O Brasil já dispunha de leis que protegiam os Dados, mesmo que de maneira implícita, como é o caso do artigo 5º, inciso XII, Constituição Federal 1988 que diz: “É inviolável o sigilo da correspondência e das comunicações telegráficas, de dados e das comunicações telefônicas, salvo, no último caso, por ordem judicial, nas hipóteses e na forma que a lei estabelecer para fins de investigação criminal ou instrução processual penal”; mas foi com o advento da Lei nº 13.709, de 14 de agosto de 2018, a Lei Geral de Proteção de Dados (LGPD)² que os Dados passou a ser contemplado explicitamente como bem jurídico tutelado pelo Estado.
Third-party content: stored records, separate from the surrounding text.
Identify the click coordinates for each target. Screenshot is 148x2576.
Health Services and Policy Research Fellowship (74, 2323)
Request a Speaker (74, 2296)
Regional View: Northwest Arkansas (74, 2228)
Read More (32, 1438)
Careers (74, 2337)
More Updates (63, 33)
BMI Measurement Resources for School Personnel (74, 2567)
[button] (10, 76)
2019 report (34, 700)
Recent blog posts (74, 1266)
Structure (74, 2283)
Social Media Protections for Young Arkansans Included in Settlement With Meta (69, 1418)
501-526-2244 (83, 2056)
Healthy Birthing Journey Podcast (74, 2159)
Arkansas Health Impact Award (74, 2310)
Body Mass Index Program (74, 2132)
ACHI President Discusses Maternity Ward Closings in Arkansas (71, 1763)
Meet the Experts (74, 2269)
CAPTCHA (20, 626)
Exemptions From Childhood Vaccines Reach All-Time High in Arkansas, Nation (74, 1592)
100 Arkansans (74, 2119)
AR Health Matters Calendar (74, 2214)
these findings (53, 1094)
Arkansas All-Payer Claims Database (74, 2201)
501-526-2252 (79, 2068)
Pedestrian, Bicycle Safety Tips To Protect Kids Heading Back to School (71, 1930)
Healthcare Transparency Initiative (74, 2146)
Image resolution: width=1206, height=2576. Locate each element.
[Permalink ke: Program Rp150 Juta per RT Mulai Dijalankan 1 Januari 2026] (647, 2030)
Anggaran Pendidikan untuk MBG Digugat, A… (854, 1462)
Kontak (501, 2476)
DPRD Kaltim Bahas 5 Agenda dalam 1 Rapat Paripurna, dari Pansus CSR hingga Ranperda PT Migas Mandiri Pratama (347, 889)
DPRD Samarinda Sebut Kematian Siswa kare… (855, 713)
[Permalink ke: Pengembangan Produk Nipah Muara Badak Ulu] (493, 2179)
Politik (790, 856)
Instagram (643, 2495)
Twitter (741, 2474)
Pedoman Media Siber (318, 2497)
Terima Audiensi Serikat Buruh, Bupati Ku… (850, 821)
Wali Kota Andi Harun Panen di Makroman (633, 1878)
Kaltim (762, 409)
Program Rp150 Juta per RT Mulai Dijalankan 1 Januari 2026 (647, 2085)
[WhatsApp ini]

A referida lei esteve na pauta do legislativo brasileiro por mais de uma década, mas após a promulgação da General Data Protection Regulation (GDPR) ³ da União Europeia e casos como da Cambridge Analytica⁴ e Edward Snowden⁵ foi que a LGPD finalmente foi votada e sancionada, entrando em vigor em 01 de agosto de 2021 sendo hoje a Lei que rege as diretrizes sobre Dados no Brasil.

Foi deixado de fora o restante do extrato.